AIM OF THE EXERCISE:
Please repeat the lines below, exactly and only, from the one that holds "The image size is (1232, 973)." through the one that holds "Create a New Event".

--------------------------------

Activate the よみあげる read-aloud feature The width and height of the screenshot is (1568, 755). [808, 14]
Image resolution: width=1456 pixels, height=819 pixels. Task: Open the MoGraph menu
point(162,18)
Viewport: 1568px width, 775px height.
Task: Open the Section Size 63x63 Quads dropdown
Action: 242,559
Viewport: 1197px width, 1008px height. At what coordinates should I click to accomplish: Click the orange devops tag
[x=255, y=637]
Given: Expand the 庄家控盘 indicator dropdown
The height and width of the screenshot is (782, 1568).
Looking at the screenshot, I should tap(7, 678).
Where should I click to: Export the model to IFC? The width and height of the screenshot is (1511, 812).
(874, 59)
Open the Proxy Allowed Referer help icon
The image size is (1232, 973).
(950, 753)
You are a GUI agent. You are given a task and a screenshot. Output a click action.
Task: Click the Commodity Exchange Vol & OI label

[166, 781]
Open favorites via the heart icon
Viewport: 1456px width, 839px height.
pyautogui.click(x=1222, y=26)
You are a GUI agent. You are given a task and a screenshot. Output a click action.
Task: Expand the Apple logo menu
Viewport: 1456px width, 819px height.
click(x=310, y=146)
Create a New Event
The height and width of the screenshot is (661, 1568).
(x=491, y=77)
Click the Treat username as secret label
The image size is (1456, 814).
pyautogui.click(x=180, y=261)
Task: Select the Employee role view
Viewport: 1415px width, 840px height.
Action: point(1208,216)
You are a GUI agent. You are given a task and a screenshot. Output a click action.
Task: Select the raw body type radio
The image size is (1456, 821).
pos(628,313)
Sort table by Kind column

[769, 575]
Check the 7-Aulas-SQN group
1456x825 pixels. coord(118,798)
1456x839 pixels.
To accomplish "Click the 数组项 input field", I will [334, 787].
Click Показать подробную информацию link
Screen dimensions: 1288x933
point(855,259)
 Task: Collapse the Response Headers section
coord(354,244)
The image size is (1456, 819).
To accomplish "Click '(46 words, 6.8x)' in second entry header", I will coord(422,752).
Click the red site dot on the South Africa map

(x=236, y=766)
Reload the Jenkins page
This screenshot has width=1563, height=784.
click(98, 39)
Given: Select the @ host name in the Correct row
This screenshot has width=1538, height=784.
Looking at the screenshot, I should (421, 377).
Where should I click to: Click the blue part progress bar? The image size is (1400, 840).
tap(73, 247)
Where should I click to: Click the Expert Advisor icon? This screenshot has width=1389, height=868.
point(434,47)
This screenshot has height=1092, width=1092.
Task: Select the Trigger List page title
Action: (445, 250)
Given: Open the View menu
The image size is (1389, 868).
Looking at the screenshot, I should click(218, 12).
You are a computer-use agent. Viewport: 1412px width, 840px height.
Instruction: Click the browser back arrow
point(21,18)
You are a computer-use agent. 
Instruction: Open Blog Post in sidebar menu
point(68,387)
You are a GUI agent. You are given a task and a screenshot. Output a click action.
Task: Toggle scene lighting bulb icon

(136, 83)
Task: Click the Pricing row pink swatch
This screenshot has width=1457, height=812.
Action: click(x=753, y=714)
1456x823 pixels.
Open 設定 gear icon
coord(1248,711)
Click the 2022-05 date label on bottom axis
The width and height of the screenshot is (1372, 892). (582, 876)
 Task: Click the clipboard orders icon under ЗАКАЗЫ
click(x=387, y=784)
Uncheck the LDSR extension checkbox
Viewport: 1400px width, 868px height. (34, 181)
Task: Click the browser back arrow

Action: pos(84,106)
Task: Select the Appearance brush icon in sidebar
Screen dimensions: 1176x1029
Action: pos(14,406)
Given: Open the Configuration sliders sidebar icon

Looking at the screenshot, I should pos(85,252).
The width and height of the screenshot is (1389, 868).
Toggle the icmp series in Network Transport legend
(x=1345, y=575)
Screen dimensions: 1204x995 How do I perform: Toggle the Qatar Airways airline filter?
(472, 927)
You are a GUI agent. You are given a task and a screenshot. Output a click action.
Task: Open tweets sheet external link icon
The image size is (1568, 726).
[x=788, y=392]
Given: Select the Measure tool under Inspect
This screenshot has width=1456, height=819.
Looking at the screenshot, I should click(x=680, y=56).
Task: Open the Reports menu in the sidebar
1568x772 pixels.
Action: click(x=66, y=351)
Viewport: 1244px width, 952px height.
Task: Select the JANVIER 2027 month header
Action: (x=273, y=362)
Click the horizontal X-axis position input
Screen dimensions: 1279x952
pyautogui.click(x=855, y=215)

--------------------------------

PROBLEM SOLUTION:
The image size is (1232, 973).
(950, 753)
You are a GUI agent. You are given a task and a screenshot. Output a click action.
Task: Click the Commodity Exchange Vol & OI label

[166, 781]
Open favorites via the heart icon
Viewport: 1456px width, 839px height.
pyautogui.click(x=1222, y=26)
You are a GUI agent. You are given a task and a screenshot. Output a click action.
Task: Expand the Apple logo menu
Viewport: 1456px width, 819px height.
click(x=310, y=146)
Create a New Event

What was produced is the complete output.